In einem Sichtungsverfahren ist von diesem seitdem zu klären, ob und welche Daten tatsächlich freigegeben werden. "Daran ändere auch die vorliegende Entscheidung des OLG Wien nichts", so Peschorn auf Anfrage der APA. Das OLG Wien folgt mit seiner nunmehrigen Entscheidung nicht den Bedenken der Republik, wonach die Sicherstellungsanordnung "unzureichend" bestimmt ist, und erachtet die umfangreiche Sicherstellung von dienstlichen und privaten Daten unter anderem deswegen für zulässig, weil es nicht möglich sei, die Daten vor der Sicherstellung entsprechend zu filtern. Gleichwohl aus der Sicherstellungsanordnung hervorgehe, dass Daten, die nicht mit dem "Beinschab-Österreich-Tool" in Verbindung stehen, und ebenso Daten, die der Geheimhaltung nach § 112a StPO (nachrichtendienstliche Informationen) nicht sichergestellt werden sollen, "ist die angeordnete ungefilterte Mitnahme sämtlicher potenziell relevanter, auf den genannten Datenquellen gespeicherter Daten zulässig und geradezu unumgänglich". Denn es wäre praktisch nicht durchführbar, "vor Ort eine Unzahl an Daten auf ihre Relevanz (...) – etwa anhand entsprechender Suchworte oder anderer Filterkriterien (...) – zu durchsuchen", schreibt das OLG in seiner Begründung. So wären etwa zahlreiche Informationen aus Daten "bei einer bloßen Stichwortsuche nicht zugänglich".

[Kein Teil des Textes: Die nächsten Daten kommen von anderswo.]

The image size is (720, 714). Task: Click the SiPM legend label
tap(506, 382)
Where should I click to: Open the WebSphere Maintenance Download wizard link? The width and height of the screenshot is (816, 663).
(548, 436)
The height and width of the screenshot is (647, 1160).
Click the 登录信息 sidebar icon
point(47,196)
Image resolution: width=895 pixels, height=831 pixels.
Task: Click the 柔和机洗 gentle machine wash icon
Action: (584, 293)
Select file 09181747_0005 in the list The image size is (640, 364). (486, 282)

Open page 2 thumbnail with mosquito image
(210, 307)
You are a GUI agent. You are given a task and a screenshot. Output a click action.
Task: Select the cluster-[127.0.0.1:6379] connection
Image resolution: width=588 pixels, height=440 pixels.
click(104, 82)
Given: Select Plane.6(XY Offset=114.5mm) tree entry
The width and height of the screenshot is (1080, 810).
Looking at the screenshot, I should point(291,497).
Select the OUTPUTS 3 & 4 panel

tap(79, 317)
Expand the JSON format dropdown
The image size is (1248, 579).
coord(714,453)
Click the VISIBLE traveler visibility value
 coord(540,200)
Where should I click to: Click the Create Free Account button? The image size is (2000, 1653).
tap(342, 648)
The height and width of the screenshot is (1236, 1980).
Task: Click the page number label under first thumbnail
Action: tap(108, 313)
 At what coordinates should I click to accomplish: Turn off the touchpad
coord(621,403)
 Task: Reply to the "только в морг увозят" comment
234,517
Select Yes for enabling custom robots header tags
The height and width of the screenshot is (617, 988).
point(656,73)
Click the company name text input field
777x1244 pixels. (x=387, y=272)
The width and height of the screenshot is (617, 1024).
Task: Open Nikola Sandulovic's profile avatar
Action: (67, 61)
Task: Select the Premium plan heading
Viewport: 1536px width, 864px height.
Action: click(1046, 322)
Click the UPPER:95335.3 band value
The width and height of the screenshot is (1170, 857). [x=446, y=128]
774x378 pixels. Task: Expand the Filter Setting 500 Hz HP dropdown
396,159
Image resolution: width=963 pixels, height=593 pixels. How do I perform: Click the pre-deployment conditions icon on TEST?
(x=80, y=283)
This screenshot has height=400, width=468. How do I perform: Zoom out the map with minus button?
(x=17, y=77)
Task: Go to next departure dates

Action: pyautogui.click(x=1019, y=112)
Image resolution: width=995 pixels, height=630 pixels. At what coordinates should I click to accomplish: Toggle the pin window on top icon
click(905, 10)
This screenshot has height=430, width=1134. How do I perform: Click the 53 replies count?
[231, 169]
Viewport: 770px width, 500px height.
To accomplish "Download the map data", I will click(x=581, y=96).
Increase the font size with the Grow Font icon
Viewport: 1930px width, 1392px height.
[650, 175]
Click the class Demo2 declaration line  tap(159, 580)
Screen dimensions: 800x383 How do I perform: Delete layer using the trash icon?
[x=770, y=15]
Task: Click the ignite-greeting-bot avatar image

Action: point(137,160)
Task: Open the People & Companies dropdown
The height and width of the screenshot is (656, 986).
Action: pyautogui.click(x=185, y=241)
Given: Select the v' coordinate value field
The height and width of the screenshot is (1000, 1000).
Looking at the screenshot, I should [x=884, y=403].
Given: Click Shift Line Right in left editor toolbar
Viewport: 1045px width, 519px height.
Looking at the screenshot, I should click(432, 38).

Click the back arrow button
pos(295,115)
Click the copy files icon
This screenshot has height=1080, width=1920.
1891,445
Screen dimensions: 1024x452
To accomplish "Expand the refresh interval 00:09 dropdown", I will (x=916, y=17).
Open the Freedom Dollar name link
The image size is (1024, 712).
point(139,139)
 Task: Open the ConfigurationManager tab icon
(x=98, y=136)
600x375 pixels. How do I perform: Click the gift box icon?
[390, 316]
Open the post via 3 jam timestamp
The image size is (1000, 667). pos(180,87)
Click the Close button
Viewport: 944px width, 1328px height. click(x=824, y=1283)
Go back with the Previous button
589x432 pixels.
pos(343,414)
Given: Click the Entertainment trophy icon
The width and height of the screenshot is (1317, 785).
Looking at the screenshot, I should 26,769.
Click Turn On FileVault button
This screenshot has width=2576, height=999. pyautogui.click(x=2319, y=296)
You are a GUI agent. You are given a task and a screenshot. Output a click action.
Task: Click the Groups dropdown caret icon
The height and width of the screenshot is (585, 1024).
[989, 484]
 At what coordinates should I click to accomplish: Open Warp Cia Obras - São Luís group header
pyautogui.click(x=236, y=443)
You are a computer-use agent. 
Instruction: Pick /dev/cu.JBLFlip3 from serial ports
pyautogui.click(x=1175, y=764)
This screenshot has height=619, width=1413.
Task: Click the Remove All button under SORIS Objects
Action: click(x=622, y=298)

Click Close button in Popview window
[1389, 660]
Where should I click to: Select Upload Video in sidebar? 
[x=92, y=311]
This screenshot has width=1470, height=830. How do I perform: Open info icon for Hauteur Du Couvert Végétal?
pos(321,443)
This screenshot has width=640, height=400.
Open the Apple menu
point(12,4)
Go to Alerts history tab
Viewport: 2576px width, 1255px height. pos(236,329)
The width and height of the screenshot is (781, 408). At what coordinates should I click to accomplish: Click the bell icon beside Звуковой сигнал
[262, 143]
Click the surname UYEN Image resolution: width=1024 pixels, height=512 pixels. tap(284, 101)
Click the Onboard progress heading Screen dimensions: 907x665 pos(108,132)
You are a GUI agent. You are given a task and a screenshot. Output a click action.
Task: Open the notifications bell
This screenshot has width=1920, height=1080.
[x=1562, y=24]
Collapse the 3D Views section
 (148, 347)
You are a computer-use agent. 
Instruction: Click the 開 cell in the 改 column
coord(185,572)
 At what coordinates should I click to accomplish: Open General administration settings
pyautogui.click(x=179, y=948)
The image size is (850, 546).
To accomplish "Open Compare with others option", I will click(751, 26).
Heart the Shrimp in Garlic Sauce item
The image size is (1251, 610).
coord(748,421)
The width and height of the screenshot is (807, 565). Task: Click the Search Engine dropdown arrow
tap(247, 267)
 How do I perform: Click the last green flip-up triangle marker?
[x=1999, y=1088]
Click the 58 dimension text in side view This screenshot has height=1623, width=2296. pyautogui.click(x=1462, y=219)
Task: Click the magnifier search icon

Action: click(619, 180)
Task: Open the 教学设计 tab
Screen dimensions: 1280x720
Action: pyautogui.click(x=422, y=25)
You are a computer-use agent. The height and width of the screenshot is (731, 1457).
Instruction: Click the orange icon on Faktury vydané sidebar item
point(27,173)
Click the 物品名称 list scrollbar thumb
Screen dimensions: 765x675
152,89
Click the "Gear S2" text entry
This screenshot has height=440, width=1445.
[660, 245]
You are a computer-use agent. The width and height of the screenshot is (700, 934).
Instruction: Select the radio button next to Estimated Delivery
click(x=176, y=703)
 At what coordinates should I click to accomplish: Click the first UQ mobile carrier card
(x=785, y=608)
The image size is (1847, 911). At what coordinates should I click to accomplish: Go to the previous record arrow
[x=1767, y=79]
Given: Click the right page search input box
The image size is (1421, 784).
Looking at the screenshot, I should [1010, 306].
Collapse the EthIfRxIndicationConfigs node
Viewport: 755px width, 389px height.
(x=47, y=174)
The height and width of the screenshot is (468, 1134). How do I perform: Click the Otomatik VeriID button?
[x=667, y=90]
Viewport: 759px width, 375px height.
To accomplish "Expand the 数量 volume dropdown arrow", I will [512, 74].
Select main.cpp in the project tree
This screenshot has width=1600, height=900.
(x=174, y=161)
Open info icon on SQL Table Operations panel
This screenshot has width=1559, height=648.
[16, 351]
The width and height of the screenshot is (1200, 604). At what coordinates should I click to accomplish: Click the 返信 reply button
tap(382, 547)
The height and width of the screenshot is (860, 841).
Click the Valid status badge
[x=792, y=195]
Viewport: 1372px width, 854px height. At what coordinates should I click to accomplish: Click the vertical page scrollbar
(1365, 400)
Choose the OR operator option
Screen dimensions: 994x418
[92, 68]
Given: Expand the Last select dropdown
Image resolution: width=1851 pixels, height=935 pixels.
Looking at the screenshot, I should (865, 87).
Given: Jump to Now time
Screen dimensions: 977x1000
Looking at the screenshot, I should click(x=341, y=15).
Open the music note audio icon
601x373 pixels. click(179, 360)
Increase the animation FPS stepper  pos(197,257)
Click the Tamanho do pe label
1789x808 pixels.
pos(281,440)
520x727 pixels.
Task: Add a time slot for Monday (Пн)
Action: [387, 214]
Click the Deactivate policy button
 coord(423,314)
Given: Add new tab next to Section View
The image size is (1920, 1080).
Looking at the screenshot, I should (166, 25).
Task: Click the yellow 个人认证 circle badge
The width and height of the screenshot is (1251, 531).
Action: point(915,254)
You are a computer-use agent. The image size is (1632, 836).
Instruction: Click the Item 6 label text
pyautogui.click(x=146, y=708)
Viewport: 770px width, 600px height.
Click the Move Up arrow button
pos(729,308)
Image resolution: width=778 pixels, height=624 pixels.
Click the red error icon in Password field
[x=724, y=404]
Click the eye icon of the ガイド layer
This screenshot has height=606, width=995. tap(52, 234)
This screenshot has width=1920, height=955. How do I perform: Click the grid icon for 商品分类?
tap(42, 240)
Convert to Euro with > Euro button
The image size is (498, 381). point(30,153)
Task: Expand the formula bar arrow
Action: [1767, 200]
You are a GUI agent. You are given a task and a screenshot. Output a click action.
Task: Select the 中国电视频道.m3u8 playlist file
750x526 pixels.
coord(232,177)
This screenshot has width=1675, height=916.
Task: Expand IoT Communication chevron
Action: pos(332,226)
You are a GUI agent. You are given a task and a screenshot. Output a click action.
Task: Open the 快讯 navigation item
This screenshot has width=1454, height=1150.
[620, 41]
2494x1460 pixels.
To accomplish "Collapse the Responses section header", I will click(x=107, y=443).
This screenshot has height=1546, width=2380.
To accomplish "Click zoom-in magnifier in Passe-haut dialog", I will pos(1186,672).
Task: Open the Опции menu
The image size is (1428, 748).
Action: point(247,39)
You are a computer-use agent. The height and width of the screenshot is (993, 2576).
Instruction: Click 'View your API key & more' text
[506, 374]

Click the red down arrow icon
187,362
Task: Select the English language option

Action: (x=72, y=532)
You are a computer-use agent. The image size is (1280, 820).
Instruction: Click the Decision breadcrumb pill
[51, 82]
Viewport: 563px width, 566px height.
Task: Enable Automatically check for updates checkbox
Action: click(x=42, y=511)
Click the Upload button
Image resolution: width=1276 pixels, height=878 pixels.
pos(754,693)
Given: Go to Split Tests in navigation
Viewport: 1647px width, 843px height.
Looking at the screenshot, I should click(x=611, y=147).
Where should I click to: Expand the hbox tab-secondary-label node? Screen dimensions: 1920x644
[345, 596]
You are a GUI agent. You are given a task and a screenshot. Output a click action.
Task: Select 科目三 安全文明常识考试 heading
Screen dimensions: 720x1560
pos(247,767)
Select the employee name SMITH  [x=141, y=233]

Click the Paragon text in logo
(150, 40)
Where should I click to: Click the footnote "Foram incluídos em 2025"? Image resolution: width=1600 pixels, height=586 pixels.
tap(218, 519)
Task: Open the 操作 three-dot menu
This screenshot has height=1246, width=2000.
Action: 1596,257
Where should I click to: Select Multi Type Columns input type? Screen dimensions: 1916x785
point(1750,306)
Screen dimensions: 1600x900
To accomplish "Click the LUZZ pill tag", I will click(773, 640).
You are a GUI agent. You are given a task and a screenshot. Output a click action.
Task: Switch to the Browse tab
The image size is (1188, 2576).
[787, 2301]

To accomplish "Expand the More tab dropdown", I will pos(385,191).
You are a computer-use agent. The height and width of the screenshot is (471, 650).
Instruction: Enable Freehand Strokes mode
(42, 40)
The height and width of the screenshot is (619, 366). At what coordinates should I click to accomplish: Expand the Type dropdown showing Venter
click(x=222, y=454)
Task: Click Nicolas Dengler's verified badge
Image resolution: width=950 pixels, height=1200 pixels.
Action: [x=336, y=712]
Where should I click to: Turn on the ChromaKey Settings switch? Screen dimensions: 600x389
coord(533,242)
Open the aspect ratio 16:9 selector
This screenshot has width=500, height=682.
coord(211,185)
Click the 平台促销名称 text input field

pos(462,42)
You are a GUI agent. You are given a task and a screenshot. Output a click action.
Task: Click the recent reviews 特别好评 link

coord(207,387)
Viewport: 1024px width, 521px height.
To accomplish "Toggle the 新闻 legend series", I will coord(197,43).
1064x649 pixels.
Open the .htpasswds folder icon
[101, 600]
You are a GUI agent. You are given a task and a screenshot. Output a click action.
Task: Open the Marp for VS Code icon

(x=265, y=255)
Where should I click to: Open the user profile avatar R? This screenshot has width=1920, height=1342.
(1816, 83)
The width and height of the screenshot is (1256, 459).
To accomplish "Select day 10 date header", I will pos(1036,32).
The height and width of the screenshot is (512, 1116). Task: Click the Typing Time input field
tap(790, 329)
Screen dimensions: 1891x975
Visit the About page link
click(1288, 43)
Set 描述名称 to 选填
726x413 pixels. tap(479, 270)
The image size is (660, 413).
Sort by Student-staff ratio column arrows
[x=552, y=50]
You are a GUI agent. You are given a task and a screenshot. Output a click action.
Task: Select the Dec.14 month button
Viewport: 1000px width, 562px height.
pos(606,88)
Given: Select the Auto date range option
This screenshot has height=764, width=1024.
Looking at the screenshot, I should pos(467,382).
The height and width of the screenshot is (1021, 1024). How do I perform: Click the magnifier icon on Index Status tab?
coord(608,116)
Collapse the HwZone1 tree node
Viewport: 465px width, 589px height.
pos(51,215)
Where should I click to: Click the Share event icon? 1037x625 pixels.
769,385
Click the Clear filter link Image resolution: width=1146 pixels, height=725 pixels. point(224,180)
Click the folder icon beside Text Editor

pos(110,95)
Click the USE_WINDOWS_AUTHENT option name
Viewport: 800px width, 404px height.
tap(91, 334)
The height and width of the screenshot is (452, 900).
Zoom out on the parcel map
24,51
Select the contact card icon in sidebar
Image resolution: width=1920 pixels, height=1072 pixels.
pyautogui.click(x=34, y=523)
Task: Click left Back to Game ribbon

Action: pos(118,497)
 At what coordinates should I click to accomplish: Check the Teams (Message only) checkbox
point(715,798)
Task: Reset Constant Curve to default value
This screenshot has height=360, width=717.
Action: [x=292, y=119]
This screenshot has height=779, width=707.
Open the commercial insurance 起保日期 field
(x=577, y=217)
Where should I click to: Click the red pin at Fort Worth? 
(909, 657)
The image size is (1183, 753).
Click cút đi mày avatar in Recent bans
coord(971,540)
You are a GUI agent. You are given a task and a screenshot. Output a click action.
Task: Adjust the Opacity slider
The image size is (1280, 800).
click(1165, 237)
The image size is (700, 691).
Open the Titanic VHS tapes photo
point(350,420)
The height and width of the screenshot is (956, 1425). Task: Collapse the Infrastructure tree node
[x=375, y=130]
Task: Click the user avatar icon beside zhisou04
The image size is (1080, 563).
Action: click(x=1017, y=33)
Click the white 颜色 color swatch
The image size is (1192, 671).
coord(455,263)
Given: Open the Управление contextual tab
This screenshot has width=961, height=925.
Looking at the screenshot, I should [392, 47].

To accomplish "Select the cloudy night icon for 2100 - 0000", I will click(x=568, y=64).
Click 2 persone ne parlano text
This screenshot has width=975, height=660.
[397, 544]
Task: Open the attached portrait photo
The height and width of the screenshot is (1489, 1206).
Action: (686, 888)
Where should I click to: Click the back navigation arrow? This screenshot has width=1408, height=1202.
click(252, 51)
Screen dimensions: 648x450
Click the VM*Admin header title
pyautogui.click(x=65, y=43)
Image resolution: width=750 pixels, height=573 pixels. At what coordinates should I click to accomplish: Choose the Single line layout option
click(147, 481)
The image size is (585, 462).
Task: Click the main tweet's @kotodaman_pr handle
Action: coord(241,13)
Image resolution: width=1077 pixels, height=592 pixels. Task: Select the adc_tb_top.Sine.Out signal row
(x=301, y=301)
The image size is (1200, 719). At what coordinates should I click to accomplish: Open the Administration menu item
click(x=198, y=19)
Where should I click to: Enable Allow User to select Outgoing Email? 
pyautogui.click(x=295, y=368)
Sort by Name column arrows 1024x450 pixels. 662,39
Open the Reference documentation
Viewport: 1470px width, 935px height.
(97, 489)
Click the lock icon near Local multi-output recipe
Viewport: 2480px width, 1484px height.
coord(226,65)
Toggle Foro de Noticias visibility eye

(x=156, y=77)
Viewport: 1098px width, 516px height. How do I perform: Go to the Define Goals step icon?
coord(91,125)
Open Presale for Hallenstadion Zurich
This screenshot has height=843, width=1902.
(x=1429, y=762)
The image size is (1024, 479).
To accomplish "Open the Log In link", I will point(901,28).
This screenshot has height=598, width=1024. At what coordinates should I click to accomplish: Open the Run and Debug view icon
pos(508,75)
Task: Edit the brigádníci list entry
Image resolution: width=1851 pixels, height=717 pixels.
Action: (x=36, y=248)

Peschorn sagte auf APA-Anfrage, mit den Rechtsmitteln habe die Republik Österreich – "als Inhaberin der von der Sicherstellungsanordnung betroffenen Daten" – "wichtige grundrechtliche und datenschutzrechtliche Fragen, die sich jede Arbeitgeberin zu stellen hat, wenn sie mit einer strafbehördlichen Zwangsmaßnahme konfrontiert ist, einer gerichtlichen Klärung zuführen" zu wollen. "Unsere Argumente waren von Gewicht, man hat sich aber leider nicht mit allen entsprechend ihrer Bedeutung auseinandergesetzt." Vieles bleibe daher für zukünftige Fälle offen.

Die Entscheidung könnte vom Gesetzgeber zum Anlass genommen werden, das Verhältnis von Zwangsmaßnahmen zur Amtshilfe zu ordnen und die Sicherstellung von Daten klar zu regeln, so Peschorn. "Eine Sicherstellung von Daten unterscheidet sich grundlegend von der Sicherstellung einer Tatwaffe oder von Aktenordnern. Die richtigen gesetzlichen Maßnahmen könnten auch wesentlich zur Beschleunigung der strafrechtlichen Ermittlungen beitragen", meinte Peschorn zur APA.